E così che vanno le cose nel posto da cui proviene Fatima e, anche se lei vive, studia e si laurea in Italia, queste cose per la sua famiglia non contano assolutamente nulla. Per loro e per il futuro marito, la volontà di studiare e laurearsi della ragazza sono poco più che un capriccio, una cosa da archiviare in fretta, così che poi non faccia storie con il matrimonio combinato e con la vita che - davvero - la attende altrove.

Eppure, succede qualcosa di brutto nella vita della ragazze, che lei non racconta a nessuno e che la spinge a scappare per sempre per non farsi ritrovare mai più. Che la spinge a diventare “un’altra”. Fatima non è neppure il suo vero nome: quello l’ha dovuto lasciare come buona parte della sua vecchia vita, come ha dovuto abbandonare la sua famiglia e la sua piccolissima sorella di cui sente una mancanza così forte da lacerarle l’anima. Ha scelto Fatima perché chi l’ha aiutata a cambiare vita e a nascondersi chiedeva che tutto si svolgesse velocemente e quello era un nome che a lei, la ragazza in fuga, non dispiaceva per nulla, anche perché le ricordava la sua migliore amica.

E allora nuovo nome e via. Via da una prigione familiare e sociale, via da un matrimonio forzato, via da un destino segnato. Fatima, ora, con coraggio e sofferenza vive libera la sua nuova vita. Eppure, ancora oggi, se dovesse esprimere un desiderio, “chiederei di riavere il mio nome”. Almeno per un giorno.

Nelle parole di Fatima è racchiuso l’intero senso del saggio di Martina Castigliani (Libere. Il nostro NO ai matrimoni forzati, PaperFirst, 17,00 euro, 180 pagine): ad alcune donne non è concesso il “tutto”, la “normalità” che solitamente viene data alle altre. Quindi devono avere il coraggio di fare una scelta. E quando questo coraggio davvero arriva - e non capita a tutte - sono poi sempre loro a dover fare i conti con le conseguenze della loro scelta: con la nostalgia, con le riflessioni inutili del “perché proprio a me”, con i dubbi del “che cosa sarebbe davvero successo di così terribile se fossi restata?”.
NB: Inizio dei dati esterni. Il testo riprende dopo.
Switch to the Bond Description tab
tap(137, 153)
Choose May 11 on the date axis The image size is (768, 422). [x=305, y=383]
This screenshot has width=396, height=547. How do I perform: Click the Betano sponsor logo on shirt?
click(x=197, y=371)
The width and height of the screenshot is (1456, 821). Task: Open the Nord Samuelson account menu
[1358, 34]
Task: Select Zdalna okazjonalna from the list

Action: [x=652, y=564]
È umano, è ragionevole. Si fa la scelta della vita e si deve mettere in conto il fattore sofferenza. L’alternativa? Basta leggere le cronache quotidiane dove il femminicidio, ormai, sembra essere una semplice notizia tra le tante. Le donne muoiono per mano delle persone a loro più vicine. Il movente, sempre il solito: la libertà negata.
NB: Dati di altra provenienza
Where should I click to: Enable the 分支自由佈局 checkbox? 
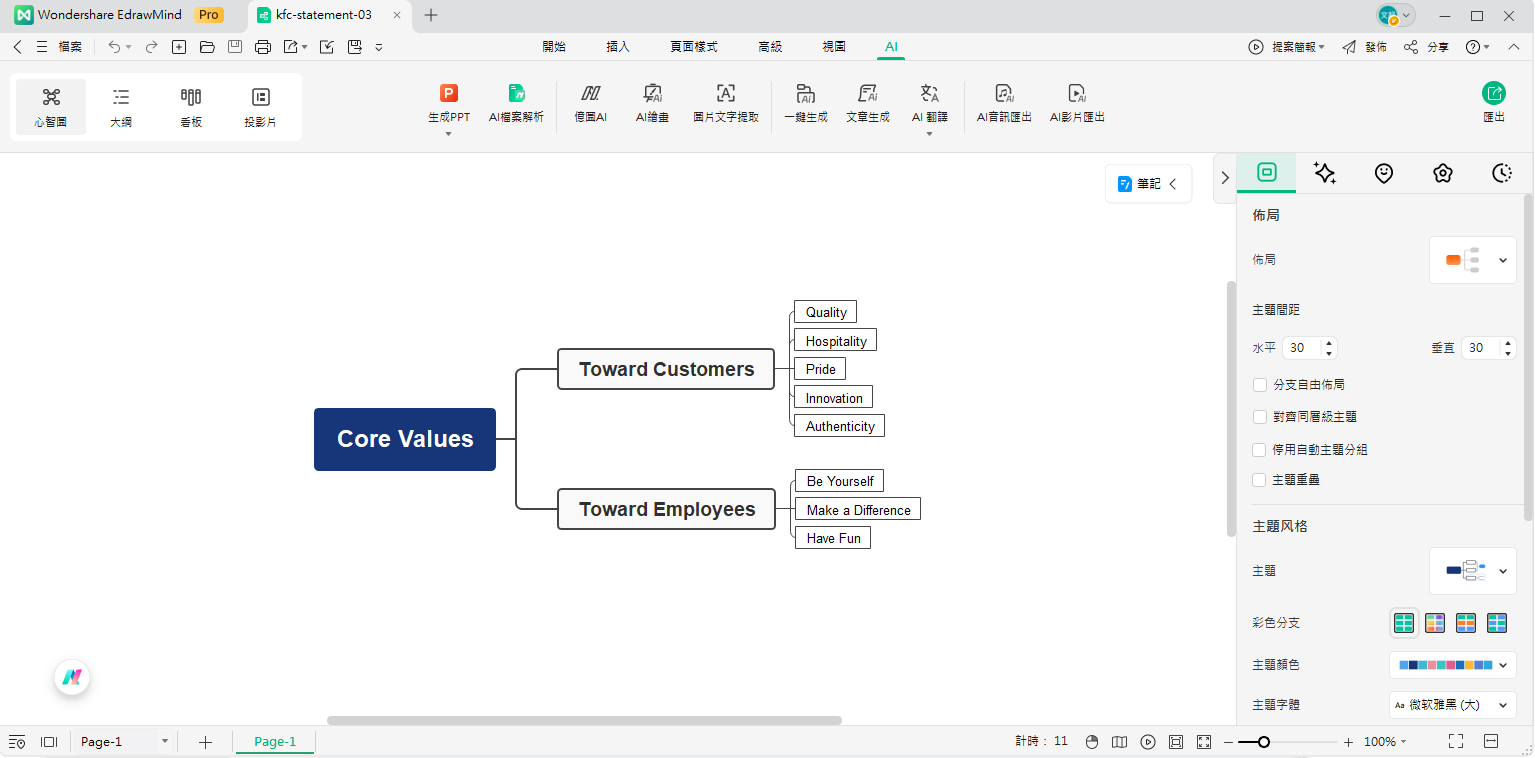click(1260, 385)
Castigliani, allora, in questo saggio - dove le illustrazioni di Elisabetta Ferrari sono parte integrante del racconto - decide che l’argomento è troppo complicato, troppo doloroso, troppo universale per trattarlo come semplice divulgazione e decide quindi di dare la parola alle stesse protagoniste, che tra il coraggio e la disperazione hanno scelto di andare avanti nella vita.
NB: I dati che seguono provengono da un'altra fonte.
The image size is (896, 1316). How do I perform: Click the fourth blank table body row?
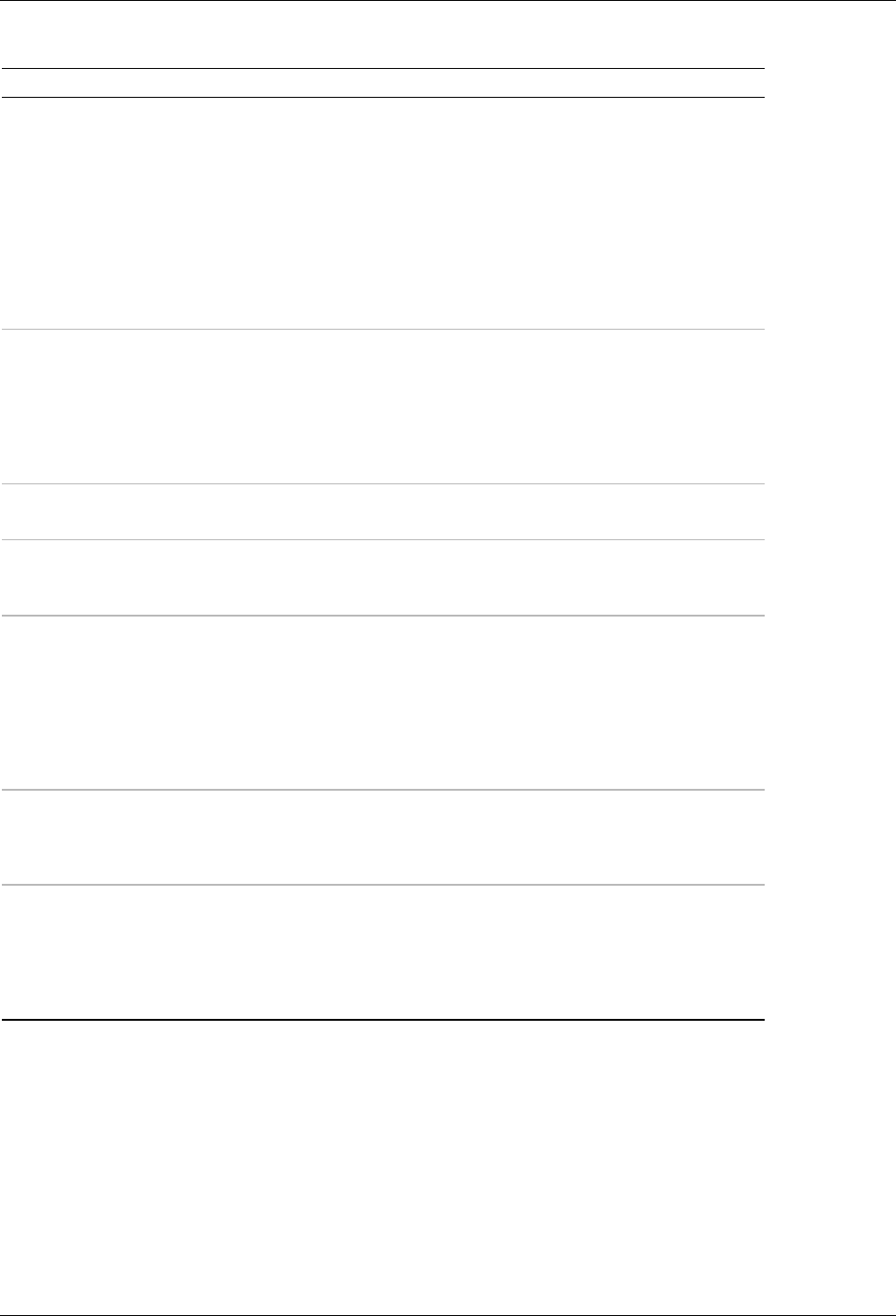(x=382, y=577)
Sono 5 ragazze, 5 giovani donne che si sono ribellate ai matrimoni forzati e che per questo hanno dovuto lasciare la loro casa, rompere ogni rapporto con la famiglia e cambiare identità. Non conosceremo mai i loro veri nomi o qualunque altro dettaglio che possa renderle riconoscibili, perché per loro resta ancora pericoloso esporsi. Uno dei temi centrali dell’opera è il concetto di rinascita: una seconda vita intesa come una necessità, da raggiungere con sacrificio, forza e sofferenza.

Domani Libere sarà presentato alla Casa delle Donne di Milano (ore 18:30); insieme all’autrice interverranno l’esperta di diritti delle donne di ActionAid Isabella Orfano, l’attivista Tiziana Dal Pra - fondatrice dell’associazione Trama di Terre - il regista e scrittore Wajahat Abbas Kazmi e Tahany Shahin, community trainer di ActionAid.